Her forte was not triple jumps, although she did have a beautiful double axel and triple salchow, when they worked. Her technical prowess came from her speed, flow, attack and the quality of her edges. She jumped with a pointed toe in the air, had one of the best layback spins of the day (see YouTube of 1981 Worlds for an example) and possessed a “terrier-like energy”, according to one scribe. Like Toller Cranston, she had a very distinctive, tipped-forward entry to her triple salchow (her current pupil Alexandra Najarro shares the same trait) and had a flying camel that Dorothy Hamill would envy. She could express more with one hand-gesture or flick of the finger than many skaters could with their entire body. And her deep, flowing edges were a result of her expertise in compulsory figures: Ellen Burka said she was the best skater of figures she had ever seen (she finished 6th at the 1981 Worlds in figures at 13; at 18, she finished 5th at Worlds in figures but actually placed second in two of them).

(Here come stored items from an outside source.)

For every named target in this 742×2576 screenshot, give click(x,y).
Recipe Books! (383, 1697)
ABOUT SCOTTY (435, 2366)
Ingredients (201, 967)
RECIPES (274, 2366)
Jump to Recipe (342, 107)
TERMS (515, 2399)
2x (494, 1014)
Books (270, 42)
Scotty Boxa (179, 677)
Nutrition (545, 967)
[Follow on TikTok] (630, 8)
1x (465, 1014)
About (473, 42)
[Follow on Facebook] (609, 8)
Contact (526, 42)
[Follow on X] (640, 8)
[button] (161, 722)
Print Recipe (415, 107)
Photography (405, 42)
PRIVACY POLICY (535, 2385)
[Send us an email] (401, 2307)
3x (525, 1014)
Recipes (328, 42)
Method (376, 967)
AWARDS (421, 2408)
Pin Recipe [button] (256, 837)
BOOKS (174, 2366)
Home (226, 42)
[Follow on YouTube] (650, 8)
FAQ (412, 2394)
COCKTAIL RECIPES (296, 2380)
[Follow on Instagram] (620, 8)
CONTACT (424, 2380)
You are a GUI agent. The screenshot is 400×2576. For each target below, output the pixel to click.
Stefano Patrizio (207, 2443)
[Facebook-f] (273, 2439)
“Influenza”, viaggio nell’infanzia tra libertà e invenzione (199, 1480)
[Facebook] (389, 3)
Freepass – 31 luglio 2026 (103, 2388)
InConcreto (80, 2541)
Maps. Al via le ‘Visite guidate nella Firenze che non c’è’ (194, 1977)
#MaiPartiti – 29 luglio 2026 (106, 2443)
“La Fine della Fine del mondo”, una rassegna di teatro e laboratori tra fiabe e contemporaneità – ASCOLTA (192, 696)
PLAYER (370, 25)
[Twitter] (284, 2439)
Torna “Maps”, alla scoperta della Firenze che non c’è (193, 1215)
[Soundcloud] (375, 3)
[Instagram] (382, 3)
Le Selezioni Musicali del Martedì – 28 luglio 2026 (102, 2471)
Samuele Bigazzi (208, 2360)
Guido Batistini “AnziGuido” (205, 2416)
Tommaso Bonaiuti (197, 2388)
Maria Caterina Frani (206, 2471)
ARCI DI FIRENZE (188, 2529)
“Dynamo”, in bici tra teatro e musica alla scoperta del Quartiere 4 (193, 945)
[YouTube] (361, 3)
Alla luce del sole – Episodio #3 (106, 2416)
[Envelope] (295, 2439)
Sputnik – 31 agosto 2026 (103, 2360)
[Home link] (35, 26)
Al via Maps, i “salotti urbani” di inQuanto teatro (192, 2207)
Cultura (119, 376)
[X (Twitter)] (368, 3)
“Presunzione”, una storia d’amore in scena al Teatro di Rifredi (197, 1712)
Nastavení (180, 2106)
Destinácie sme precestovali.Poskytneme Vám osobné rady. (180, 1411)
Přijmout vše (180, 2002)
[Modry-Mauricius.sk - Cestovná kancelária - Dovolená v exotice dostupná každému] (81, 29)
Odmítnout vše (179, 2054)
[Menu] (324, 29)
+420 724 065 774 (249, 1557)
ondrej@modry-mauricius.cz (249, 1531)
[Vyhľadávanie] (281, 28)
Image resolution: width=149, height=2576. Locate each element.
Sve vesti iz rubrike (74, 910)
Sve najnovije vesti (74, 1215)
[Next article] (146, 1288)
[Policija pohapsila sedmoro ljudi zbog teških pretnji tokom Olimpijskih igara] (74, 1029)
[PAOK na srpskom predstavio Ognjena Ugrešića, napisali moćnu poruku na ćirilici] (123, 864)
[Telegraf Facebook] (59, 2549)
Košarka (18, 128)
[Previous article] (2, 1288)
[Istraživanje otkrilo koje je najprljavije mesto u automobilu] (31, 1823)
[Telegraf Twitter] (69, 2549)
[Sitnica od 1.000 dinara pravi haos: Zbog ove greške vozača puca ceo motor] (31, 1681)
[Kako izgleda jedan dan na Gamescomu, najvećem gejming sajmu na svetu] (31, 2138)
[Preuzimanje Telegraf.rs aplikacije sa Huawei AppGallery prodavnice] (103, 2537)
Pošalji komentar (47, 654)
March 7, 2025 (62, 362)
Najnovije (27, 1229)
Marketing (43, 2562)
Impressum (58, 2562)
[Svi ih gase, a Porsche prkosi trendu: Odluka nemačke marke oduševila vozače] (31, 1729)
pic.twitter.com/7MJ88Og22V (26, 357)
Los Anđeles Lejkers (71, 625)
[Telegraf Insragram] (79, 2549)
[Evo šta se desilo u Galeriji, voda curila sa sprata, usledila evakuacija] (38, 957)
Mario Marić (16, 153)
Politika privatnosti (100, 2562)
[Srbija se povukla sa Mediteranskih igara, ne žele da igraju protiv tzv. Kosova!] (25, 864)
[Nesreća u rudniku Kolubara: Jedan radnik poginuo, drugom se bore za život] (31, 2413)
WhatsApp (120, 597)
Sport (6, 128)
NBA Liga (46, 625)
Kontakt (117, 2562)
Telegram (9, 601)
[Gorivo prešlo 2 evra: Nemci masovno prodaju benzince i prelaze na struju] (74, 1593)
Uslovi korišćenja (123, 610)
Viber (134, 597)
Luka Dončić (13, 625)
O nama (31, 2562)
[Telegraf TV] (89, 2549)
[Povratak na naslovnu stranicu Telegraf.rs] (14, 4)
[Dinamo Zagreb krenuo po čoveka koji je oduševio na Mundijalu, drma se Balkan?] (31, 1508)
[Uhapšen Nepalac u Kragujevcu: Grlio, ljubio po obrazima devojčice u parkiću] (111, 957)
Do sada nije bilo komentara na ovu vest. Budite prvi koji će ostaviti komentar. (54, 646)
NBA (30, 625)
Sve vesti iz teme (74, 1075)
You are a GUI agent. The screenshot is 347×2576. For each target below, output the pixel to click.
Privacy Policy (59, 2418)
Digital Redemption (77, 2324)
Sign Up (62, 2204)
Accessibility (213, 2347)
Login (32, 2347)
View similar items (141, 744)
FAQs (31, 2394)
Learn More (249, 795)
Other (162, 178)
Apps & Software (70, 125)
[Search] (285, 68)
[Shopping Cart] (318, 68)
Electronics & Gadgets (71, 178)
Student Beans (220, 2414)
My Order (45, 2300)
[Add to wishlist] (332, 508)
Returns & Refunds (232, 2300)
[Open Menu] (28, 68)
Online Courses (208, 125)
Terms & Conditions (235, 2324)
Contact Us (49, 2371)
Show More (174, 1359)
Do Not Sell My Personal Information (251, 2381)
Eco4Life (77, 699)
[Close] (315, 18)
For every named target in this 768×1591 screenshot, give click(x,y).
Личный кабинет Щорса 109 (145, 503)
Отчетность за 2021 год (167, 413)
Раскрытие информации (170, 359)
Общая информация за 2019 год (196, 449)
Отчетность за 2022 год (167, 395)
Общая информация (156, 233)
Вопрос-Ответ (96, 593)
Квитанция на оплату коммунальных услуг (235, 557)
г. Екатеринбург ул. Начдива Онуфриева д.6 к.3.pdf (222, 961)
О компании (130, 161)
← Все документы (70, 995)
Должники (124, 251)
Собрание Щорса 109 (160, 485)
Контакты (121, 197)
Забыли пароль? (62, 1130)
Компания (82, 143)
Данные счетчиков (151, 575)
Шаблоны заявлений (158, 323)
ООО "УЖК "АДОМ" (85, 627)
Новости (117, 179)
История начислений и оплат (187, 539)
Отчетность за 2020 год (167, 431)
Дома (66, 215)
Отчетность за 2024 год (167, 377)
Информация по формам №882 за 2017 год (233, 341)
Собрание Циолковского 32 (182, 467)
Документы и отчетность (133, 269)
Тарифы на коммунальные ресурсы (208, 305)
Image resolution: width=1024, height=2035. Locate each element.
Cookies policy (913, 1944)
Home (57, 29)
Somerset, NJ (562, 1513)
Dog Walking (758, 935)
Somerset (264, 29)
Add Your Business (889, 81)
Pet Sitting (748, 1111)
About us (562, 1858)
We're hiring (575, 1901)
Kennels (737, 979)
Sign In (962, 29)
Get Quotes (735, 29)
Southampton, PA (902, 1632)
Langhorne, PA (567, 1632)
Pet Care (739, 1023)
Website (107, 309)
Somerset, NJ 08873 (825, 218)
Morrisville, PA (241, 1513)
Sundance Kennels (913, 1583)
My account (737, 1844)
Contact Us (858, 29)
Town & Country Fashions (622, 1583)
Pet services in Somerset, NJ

That she retired at the relatively early age of 18 was disappointing for skating fans, but understandable for Wainman, who had endured a rollercoaster of a career, and had to re-learn her jumps at the age of 17. It was the classic child-star trajectory. Debbi Wilkes, the skating commentator, later said she had been a “sacrificial lamb”, after the Canadian Figure Skating Association (CFSA) sent her to the World Championships at the age of 12 and made her the sport’s poster child, heaping pressure and unrealistic expectations on her rather than nurturing her talent gradually; the media even declared her a favourite for the 1984 Olympic gold four years prematurely. “The CFSA took one of the best skaters this country has ever produced and destroyed her,” wrote Wilkes in her 1996 book, Ice Time. As her body changed, Wainman started to have trouble with her jumps, and lost her confidence. The CFSA withdrew her from international competitions and her motivation dropped. Her comeback, from 1984-1986, was a joy to watch, and one can only wish her career had gone on longer. Thankfully, she has gone on to success as a coach, so is continuing to contribute to the sport. These pages are designed to record the details of an incredible career, and pay tribute to a remarkable athlete, one who David Wilson once called “the unsung hero” of Canadian skating.